The difficulty comes in the second part of verse 5—“and lean not on your own understanding.” That’s what makes this passage challenging to translate into life. That’s because the truth is, we’re used to leaning on our understanding quite a bit! And, we’re encouraged in a book like Proverbs to pursue understanding (1:2, 6, 2:2, 3, 6, 11, etc.)—so it’s easy to feel conflicted by this text!

Part of this tension can be resolved by noting that the “understanding” we’re not to lean upon is our limited, fallible human understanding—while the “understanding” we’re to pursue is God’s understanding. In 9:10 we’re told that, “The fear of the Lord is the beginning of wisdom, and knowledge of the Holy One is understanding.” Just as there’s a difference between worldly wisdom and God’s wisdom (James 3:13-18), there is a difference between worldly understanding and the understanding of God. We’re to grow out of one and into the other.
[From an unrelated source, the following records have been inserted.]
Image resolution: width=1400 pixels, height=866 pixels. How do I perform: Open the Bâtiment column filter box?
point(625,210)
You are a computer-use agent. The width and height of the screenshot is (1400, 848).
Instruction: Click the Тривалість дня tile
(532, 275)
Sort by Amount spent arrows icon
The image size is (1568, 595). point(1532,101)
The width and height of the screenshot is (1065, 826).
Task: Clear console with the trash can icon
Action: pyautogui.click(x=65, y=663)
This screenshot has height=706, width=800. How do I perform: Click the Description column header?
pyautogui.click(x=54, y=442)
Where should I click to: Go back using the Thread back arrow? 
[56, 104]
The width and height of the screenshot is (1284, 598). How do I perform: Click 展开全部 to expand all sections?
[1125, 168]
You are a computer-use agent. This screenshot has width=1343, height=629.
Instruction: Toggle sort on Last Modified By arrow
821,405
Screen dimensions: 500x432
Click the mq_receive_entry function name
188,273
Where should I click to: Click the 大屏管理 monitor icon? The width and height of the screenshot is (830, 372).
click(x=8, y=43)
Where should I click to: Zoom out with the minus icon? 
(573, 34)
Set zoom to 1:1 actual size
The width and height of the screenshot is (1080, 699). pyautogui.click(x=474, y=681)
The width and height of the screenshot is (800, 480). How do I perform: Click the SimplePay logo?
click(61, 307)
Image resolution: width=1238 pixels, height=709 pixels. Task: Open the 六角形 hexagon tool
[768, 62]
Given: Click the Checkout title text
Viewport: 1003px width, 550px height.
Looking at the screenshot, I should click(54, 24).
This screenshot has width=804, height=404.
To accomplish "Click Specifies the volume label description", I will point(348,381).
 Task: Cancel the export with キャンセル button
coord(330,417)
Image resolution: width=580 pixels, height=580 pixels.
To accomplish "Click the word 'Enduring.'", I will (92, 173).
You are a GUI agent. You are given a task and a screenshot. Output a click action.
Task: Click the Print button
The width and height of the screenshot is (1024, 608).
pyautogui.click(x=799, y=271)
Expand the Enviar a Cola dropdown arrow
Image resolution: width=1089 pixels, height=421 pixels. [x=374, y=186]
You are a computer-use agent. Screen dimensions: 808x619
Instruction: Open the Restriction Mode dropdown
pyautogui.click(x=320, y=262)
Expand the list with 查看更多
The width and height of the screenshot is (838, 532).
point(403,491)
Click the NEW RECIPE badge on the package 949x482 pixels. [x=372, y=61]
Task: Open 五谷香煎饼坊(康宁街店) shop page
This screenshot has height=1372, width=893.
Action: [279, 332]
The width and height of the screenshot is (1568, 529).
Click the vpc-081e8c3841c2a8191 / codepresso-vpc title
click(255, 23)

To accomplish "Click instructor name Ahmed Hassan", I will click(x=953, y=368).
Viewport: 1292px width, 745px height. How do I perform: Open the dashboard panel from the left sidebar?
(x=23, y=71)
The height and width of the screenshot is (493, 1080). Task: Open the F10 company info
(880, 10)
And returning to our passage, that’s helpful to a degree. Still, it’s our default setting to lean on our own human understanding and that isn’t easily overcome—it’s one of those lifetime achievement kind of things. I’m guessing no one understood this better than Abraham.

You know, the man who packed everything up and hit the road because the Lord told him to —even though he didn’t have a clue where he was going. I’m sure that made for some interesting conversation with Sarah. But this is also the same man who not once, but twice, played fast and loose with a pharaoh and a king about Sarah being his sister (Genesis 12, 20). And then in one crowning moment of glory, he took his son Isaac on a three-day trip to Mt. Moriah to sacrifice him to God. A three-day trip—he had l-o-t-s of time to think about it. (If I was him, I would have been thinking God was going to send us back home at any second—but He didn’t do that, did He? So much for leaning on your own understanding!).

What God told Abraham to do went against love, law, and logic. Abraham had to suspend his understanding in all those areas. A father putting his son to death. A person killing another. Taking the life of his promised son through whom his descendants would be named and numbered.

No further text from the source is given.